• **REQUIRED TASK A**
In the crystal oscillator text, write out the passage from "While the present" up to and including "of significant utility.", swapping "embodiments" for "implementations".
• **REQUIRED TASK B**
Extend the crystal oscillator text, picking up right after its final sentence.

Digitally controlled frequency generator including a crystal oscillator

A digitally controlled oscillator (100) having a first oscillator circuit (108) for providing an oscillator signal F.sub.o of a defined frequency and a digital divider (110) for dividing the oscillator signal F.sub.o by a selectable number controlled by a digital word for providing a clock signal F.sub.clk. A second oscillator circuit (104) receives the clock signal F.sub.clk and provides a low frequency signal F.sub.c. The second oscillator circuit includes a digitally controlled resonator element (112) for determining the frequency of the low frequency signal and has a center frequency dependent upon the clock signal. Circuitry (118, 120, 138) is included for providing first and second pairs of quadrature phase shifted signals derived from the clock signal F.sub.clk and the low frequency signal F.sub.c and from the oscillator signal F.sub.o, respectively. Finally, a mixer (136) is provided for mixing the first and second pairs of quadrature phase shifted signals for providing a single high frequency output signal F.sub.out which varies in accordance with the digital word.

BACKGROUND OF THE INVENTION 
1. Field of the Invention 
The present invention relates to crystal oscillators. More specifically, 
the present invention relates to high accuracy, low noise, digitally 
controlled crystal oscillators. 
While the present invention is described herein with reference to 
illustrative embodiments for particular applications, it should be 
understood that the invention is not limited thereto. Those having 
ordinary skill in the art and access to the teachings provided herein will 
recognize additional modifications, applications and embodiments within 
the scope thereof and additional fields in which the present invention 
would be of significant utility.

• **DATA SECTION**
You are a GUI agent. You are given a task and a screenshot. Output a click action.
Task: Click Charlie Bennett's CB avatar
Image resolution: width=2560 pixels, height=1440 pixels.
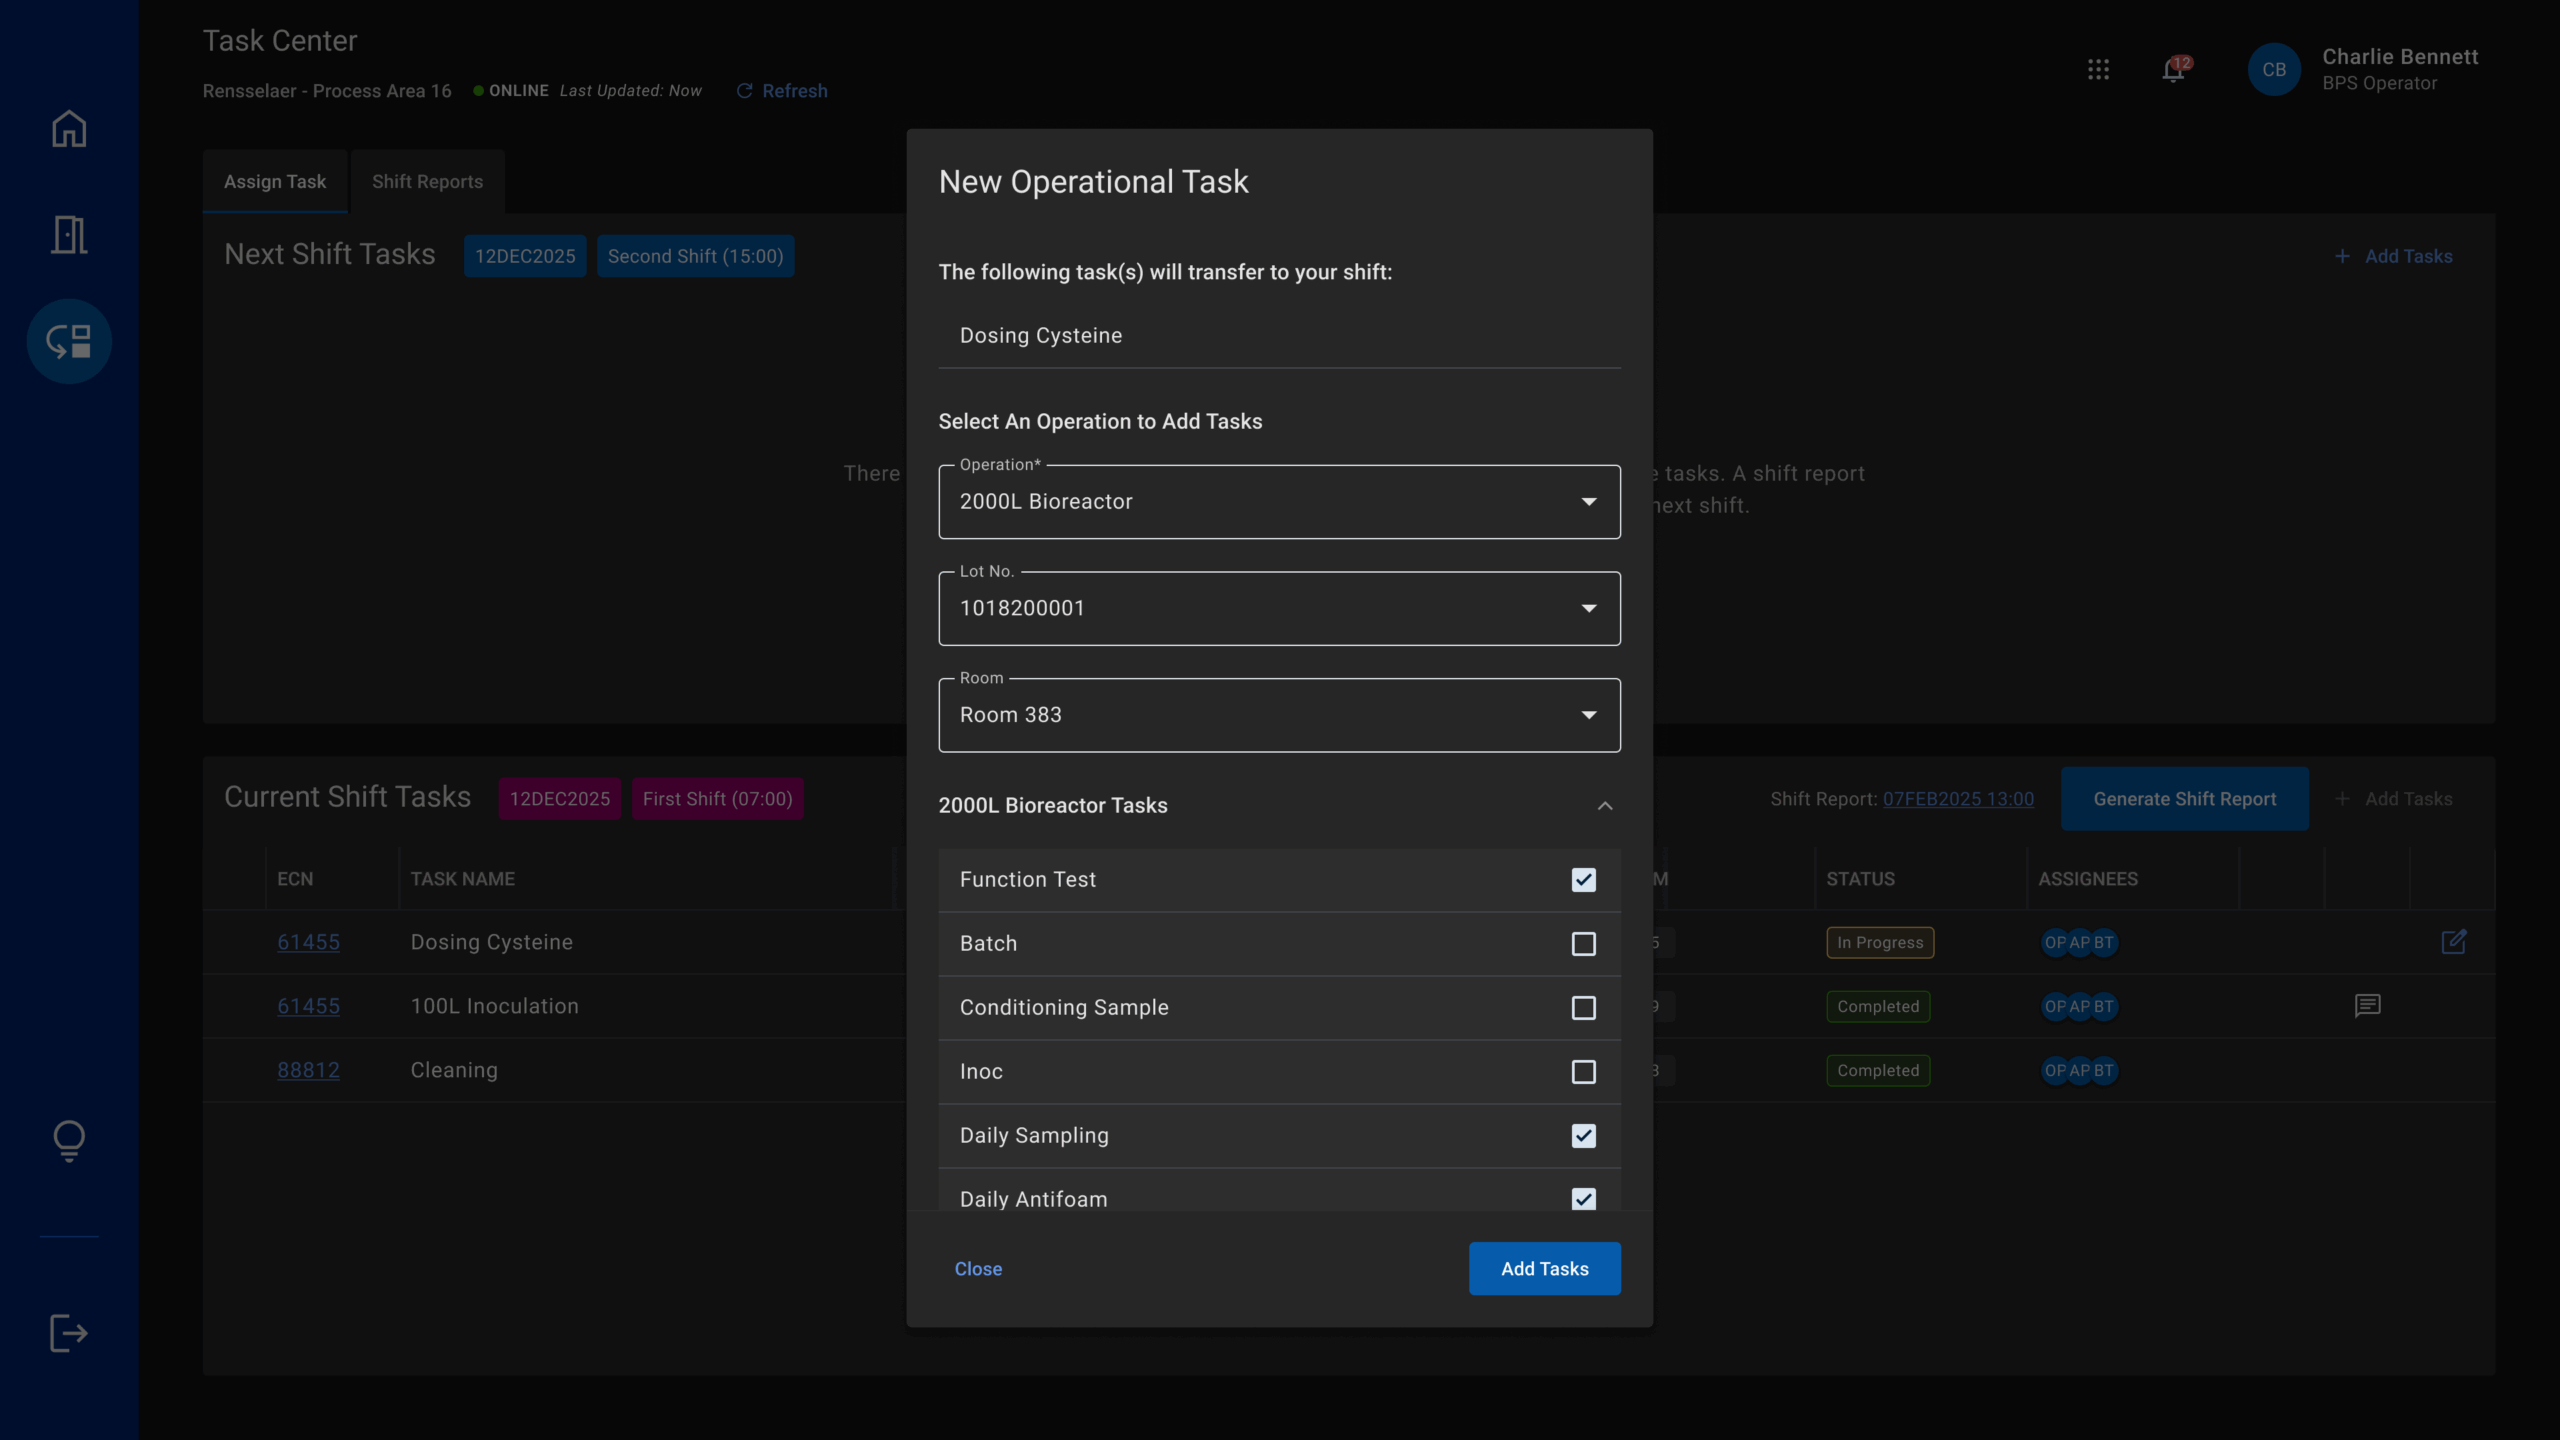2273,69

• **EXERCISE OUTPUT A**
While the present invention is described herein with reference to 
illustrative implementations for particular applications, it should be 
understood that the invention is not limited thereto. Those having 
ordinary skill in the art and access to the teachings provided herein will 
recognize additional modifications, applications and implementations within 
the scope thereof and additional fields in which the present invention 
would be of significant utility.

• **EXERCISE OUTPUT B**
2. Description of the Related Art 
A voltage controlled oscillator (VCO) is an oscillator having an output 
frequency that is a function of the input voltage. Voltage controlled 
crystal oscillators are used in many applications. For example, in a radar 
application, voltage controlled crystal oscillators are used to provide a 
variable frequency output signal and to convert radar target return 
signals to specific frequencies. Conversion of the radar target return 
signals to specific frequencies provides for optimum filtering and target 
detection. Thus, the more accurate the specific frequency setting by the 
voltage controlled crystal oscillator within the radar receiver, the less 
time is required for target acquisition. 
In addition to frequency accuracy, phase noise is another significant 
parameter of voltage controlled oscillators. Phase noise is a measure of 
purity of the signal. Phase noise arises from random fluctuations in the 
frequency produced by the oscillator and manifests itself as an inaccuracy 
or jitter on the oscillator output signal frequency. Phase noise is often 
detected by a radar receiver to the exclusion of weak returns. As a 
result, weak signals are often not detected by the radar system. Thus, the 
lower the phase noise of the voltage controlled crystal oscillator, the 
higher the probability that the system will be able to detect, acquire and 
track a target.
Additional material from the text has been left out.